#### [EXERCISE REQUIREMENTS]
Pictures are to be left out, and only the lines from the one containing "Task: Choose the" through the last line of the data are to be returned exactly.

Start of THE INPUT

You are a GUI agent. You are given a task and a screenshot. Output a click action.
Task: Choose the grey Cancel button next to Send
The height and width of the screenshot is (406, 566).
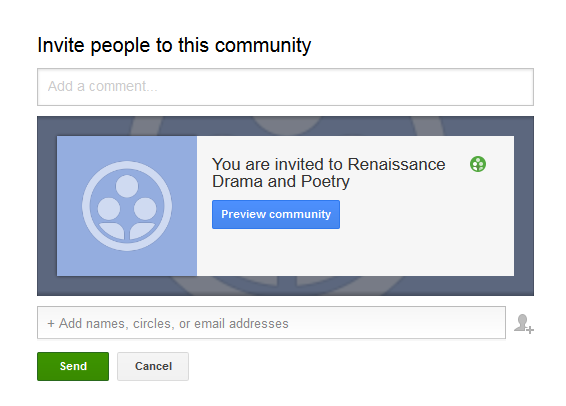coord(153,366)
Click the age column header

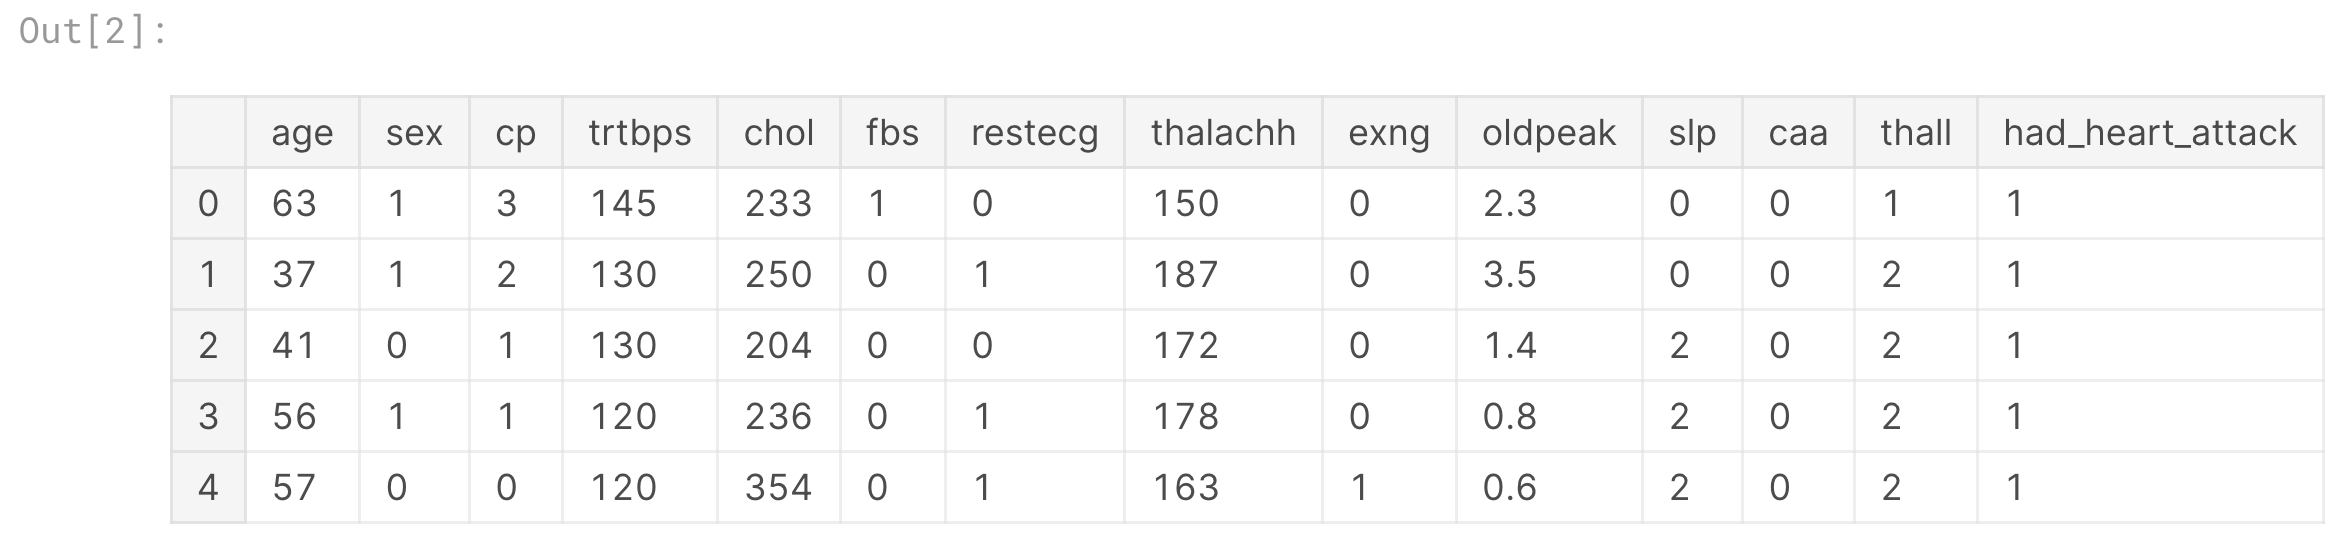[x=301, y=133]
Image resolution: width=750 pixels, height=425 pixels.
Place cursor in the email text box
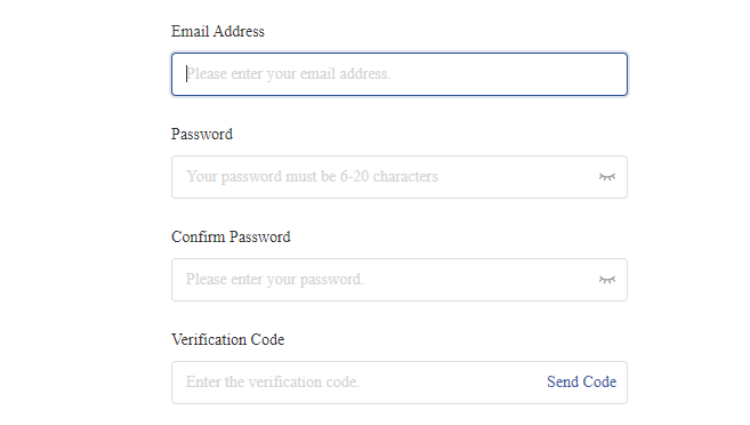[x=399, y=74]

End of THE INPUT

#### [YOUR SOLUTION]
Task: Choose the grey Cancel button next to Send
The height and width of the screenshot is (406, 566).
coord(153,366)
Click the age column header

[x=301, y=133]
Image resolution: width=750 pixels, height=425 pixels.
Place cursor in the email text box
[x=399, y=74]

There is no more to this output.